The Republic of China (ROC) Constitution is the “rock” for stable cross-strait relations, a Chinese Nationalist Party (KMT) reform committee report presented at the party’s national congress yesterday said, adding that the “1992 consensus” should be applied to maintain cross-strait relations.
The KMT yesterday held its national congress at the Sun Yat-sen Memorial Hall in Taipei. The theme of this year’s congress was “Protect Taiwan, safeguard democracy and fight for the future.”
Following the KMT’s defeat in the Jan. 11 presidential and legislative elections, the party on March 31 established a reform committee that is divided into four groups: financial stability, organizational reform, youth participation and cross-strait discourse.
Photo: Chien Jung-fong, Taipei Times
KMT Deputy Secretary-General Ko Chih-en (柯志恩) delivered the committee report.
The committee advocates the ROC Constitution as the “rock” for stable cross-strait relations, and official cross-strait interactions should “respect the fact that the ROC exists,” the report said, adding that the “1992 consensus based on the ROC Constitution” should be applied to continue cross-strait interaction.
The KMT has for decades “resolutely opposed” Taiwan’s independence and the Chinese Communist Party’s (CCP) “one country, two systems” formula, as both would “eliminate the ROC’s sovereign state status,” it added.
A poll conducted among KMT members on party reform, which was released on Wednesday last week, found that 93.6 percent of respondents supported KMT Chairman Johnny Chiang’s (江啟臣) proposal that “the core value of the KMT is the ROC.”
Increasing membership dues to NT$300 next year, up from NT$200 this year, was among suggestions the committee made in the report.
Another was to limit the term of KMT Central Standing Committee members to one consecutive term, with a maximum term of eight years.
The committee report also proposed that no fewer than 15 percent of KMT Central Committee members be under the age of 40.
One in every five KMT nominees for legislator-at-large seats should be under the age of 40 and have an area of professional expertise, the report said.
In his opening remarks at the congress, Chiang, who won the KMT chairperson by-election on March 7, said he believed that there are two key KMT “traditions.”

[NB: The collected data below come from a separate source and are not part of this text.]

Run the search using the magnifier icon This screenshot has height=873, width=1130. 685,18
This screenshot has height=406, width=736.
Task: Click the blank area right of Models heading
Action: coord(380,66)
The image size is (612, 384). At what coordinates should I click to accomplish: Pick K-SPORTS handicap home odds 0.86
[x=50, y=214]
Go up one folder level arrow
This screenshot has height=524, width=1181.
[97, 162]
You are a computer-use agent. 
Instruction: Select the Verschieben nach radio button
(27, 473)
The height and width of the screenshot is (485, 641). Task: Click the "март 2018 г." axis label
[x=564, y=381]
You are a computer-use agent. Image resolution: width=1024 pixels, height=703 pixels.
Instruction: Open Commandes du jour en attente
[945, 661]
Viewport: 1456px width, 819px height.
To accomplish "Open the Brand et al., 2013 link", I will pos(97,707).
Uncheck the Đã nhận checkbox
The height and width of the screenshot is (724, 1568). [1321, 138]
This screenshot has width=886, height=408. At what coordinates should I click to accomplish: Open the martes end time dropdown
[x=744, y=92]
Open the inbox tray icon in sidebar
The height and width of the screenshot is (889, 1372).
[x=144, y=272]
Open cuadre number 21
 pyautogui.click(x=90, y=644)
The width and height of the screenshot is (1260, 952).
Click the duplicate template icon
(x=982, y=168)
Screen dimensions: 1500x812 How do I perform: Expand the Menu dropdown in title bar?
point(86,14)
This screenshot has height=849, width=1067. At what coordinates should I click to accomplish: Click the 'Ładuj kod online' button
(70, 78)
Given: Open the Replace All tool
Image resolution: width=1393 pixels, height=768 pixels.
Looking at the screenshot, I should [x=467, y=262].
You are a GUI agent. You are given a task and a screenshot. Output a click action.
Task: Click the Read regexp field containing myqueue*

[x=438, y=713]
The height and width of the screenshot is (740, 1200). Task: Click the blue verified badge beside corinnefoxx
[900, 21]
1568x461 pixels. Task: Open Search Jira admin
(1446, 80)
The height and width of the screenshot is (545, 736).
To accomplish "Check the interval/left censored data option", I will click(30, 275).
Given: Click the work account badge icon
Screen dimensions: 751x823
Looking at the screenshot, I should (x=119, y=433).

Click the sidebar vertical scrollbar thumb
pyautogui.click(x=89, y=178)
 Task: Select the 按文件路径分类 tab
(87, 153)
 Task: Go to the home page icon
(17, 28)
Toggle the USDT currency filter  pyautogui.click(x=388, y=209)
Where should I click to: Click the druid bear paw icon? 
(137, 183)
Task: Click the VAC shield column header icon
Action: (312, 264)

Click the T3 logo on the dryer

“The first one is our core value; in the four simplest words, it is ‘the Republic of China,’” he said.
“The second tradition is the KMT’s continuous reform and introspection in its organization, strategy and practice — constantly innovating and seeking change,” he said.
He listed several developments in the party’s efforts to reform, including the establishment of an international affairs department in April, the resumption of Institute of Revolutionary Practice training sessions in July and the launch of a “digital chapter” on Thursday last week.
The KMT took the opportunity to promote the “digital chapter” — a mobile app that allows users to pay membership dues and participate in polls, among other functions.
“The KMT’s middle-of-the-road, steady policy line has long been a stabilizing force between the two sides” of the Taiwan Strait, Chiang said.
“Facing the current situation, we advocate continuing to promote cross-strait exchanges and dialogue, reversing the malicious spiral toward war and avoiding the recurrence of a cold war,” he said.
Former KMT chairpersons, including former president Ma Ying-jeou (馬英九), former vice president Wu Den-yih (吳敦義) and former New Taipei City mayor Eric Chu (朱立倫), also attended the congress.
The “1992 consensus” — a term former Mainland Affairs Council chairman Su Chi (蘇起) admitted making up in 2000 — refers to a tacit understanding between the KMT and the CCP that both sides acknowledge there is “one China,” with each side having its own interpretation of what “China” means.